I hope what I am going to say with regard to this Bill will not be construed in any way as being antagonistic to the principle that anyone can have the smallest doubt that there is no more deserving class to be exempted from the rates than the clergy at the present time. I regret extremely that even this temporary measure should have been brought in because it is only tinkering with the subject. It will give a totally inadequate relief, and produce a feeling in the rural districts of indignation amongst the ratepayers. I should infinitely have preferred, although I do not propose to discuss it, the Bill that we are promised on the 7th May. I think my hon. Friend would have been far better advised if he had followed the advice given in the "Times," and also the precedent of 1899, when half the rates were supposed to be paid by a Treasury grant, and going from 50 per cent. to 75 per cent. As I took the opportunity of pointing out in a letter to the "Times" on that very point, we ought even at the present time to have a bonâ fide Treasury grant in respect of that moiety of the tithe, although it at the present time is to reduce the amount of the Exchequer contribution grant that is given to the county in relief of rates. But that is no good at all. What we have a right to expect when we get a Treasury grant promised in a Bill is that we should, in fact, actually receive the amount that has been deducted for tithe.
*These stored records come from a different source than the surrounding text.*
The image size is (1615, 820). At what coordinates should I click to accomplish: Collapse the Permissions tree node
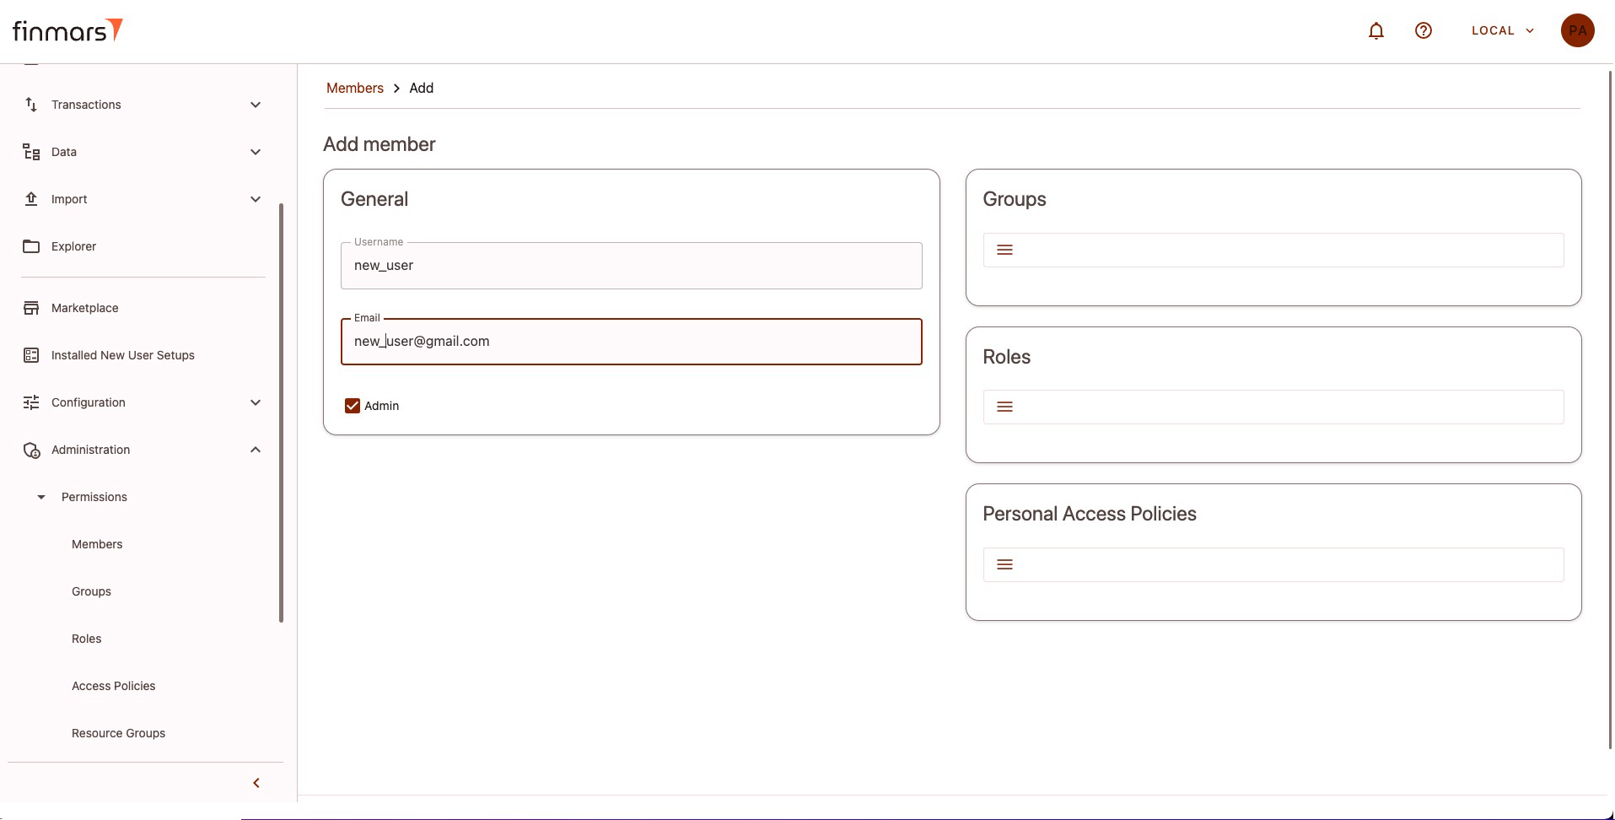coord(41,497)
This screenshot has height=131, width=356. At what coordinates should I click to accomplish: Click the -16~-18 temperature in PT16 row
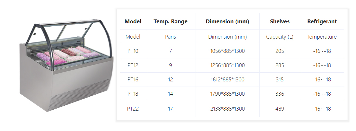322,79
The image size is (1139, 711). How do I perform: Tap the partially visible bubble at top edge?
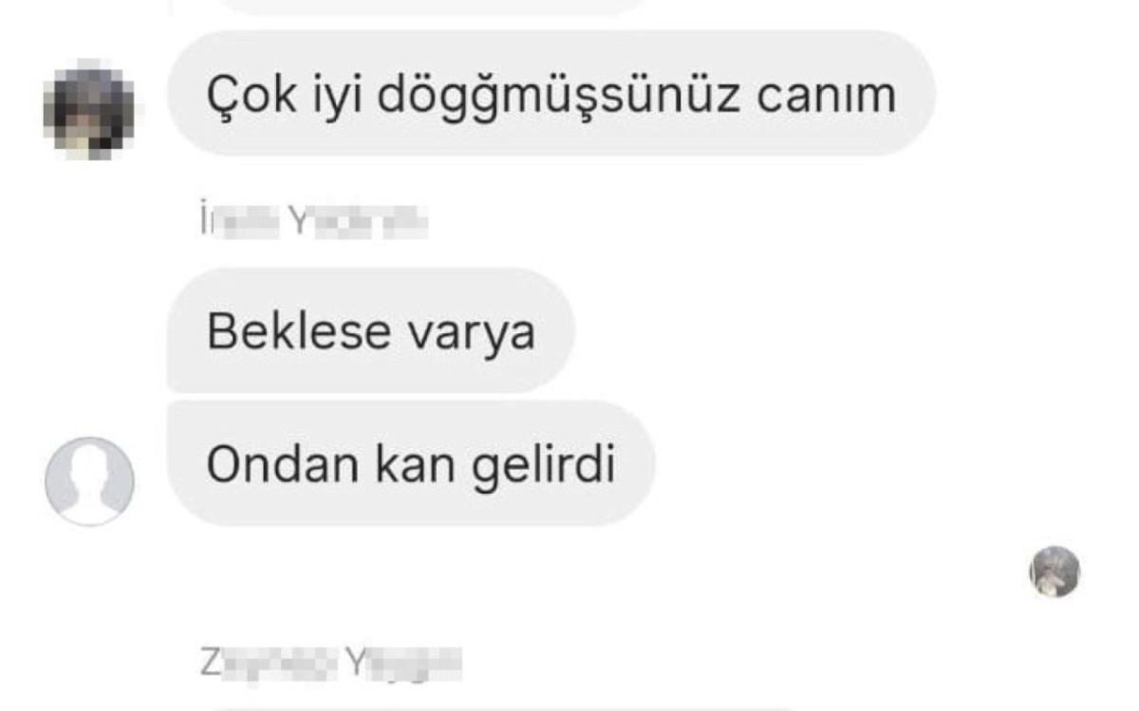(x=437, y=6)
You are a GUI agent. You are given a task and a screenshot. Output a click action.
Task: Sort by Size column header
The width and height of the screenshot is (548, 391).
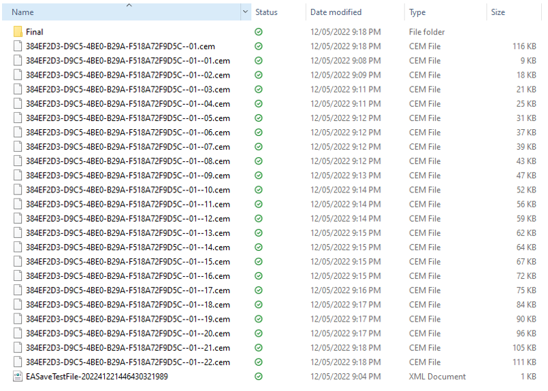498,12
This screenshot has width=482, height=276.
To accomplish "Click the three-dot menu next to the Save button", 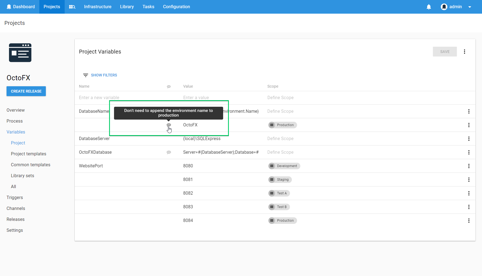I will click(x=464, y=52).
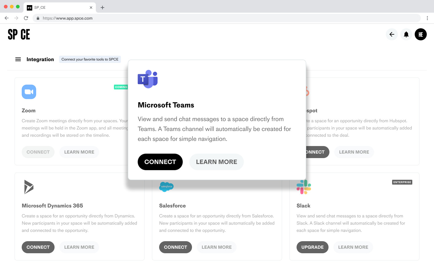Open the HE profile avatar
The image size is (434, 271).
click(420, 34)
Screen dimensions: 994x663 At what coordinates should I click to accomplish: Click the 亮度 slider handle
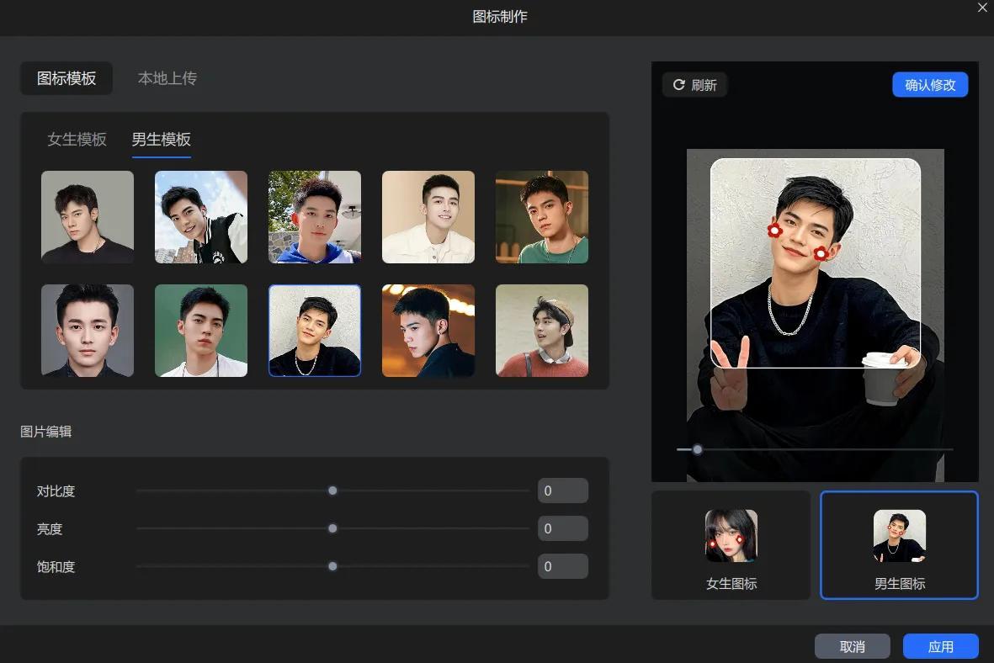point(332,528)

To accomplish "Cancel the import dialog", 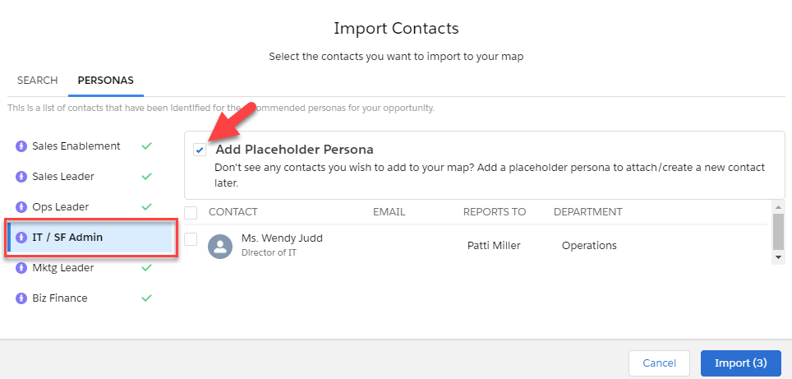I will (x=659, y=363).
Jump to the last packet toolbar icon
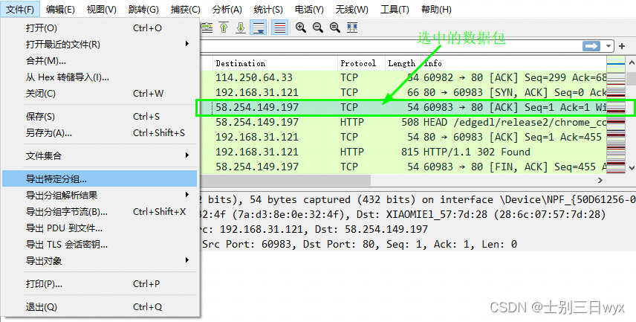 [x=241, y=28]
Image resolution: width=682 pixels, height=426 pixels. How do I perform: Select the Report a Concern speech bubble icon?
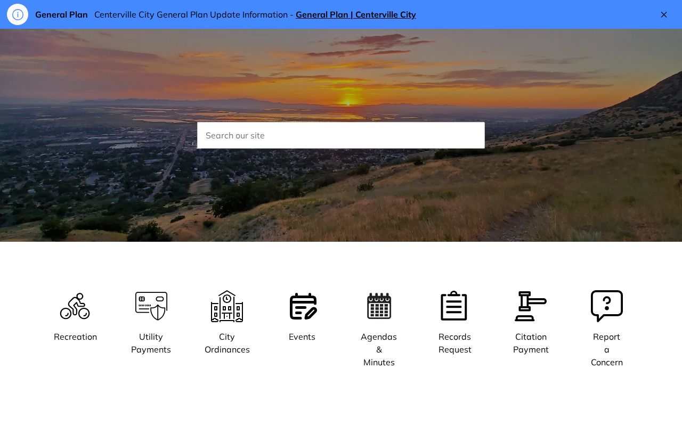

I think it is a very unfortunate circumstance that the poundage is to be as in 1918, and any excess over 1918 is to be written off by the overseers as irrecoverable. I cannot think it can be considered otherwise than as a great stigma on the clergy that they should have a certain amount of rates written off in the overseer's book, as when the overseers bring the books to the guardians the whole question will be discussed amongst them of the rates written off as irrecoverable. I suggest that my right hon. Friend should find some better machinery than putting the amount down simply as irrecoverable. I am sorry the Government have not seen their way to tackle this admitted injustice in a bold and frank manner. They might have brought in a Bill which would have given greater relief to people who thoroughly deserve it, and though I will not utter one single word to prevent this Bill passing, I must say that on the whole I think it is unfortunate that it was not framed in a much bolder spirit.

Mr. E. WOOD

I find myself in very much the same position as the hon. Member who last spoke. I think with him that the object of this Bill is one which hardly anybody would challenge, because we all recognise that it is an attempt to discharge a debt that is immediately due as a result of the 1918 Act. I agree with my hon. Friend that from the point of view of those who represent agricultural constituencies the method adopted to discharge this debt is open to some challenge. It has been a common plea on behalf of all agricultural members for years past that they were entitled, and more than entitled, to claim redress of old grievances in regard to local taxation; yet, in spite of the fact that the redress of those grievances is more than overdue, this measure is one which, if only to a small extent, does add further to the burden of rates borne by those to whom I refer. But speaking for a great majority of agricultural Members, I think I may say that, strongly as we feel that this relief should be granted out of the national exchequer rather than out of the pockets of the surviving ratepayers, on the ground of general principles we feel even more strongly the grievances of the poorer clergy, and are not prepared, on account of our own grievances, to adopt a dog-in-the-manger policy and to block this Bill. I wish to make that point clear.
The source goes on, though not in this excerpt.